WHAT THIS TASK INVOLVES:
Repeat all the data that appears below, keeping it exact.

::: DATA EXTRACTS

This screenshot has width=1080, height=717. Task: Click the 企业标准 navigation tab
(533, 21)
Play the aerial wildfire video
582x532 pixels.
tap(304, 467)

::::::

ANSWER FOR THE TASK:
This screenshot has width=1080, height=717. Task: Click the 企业标准 navigation tab
(533, 21)
Play the aerial wildfire video
582x532 pixels.
tap(304, 467)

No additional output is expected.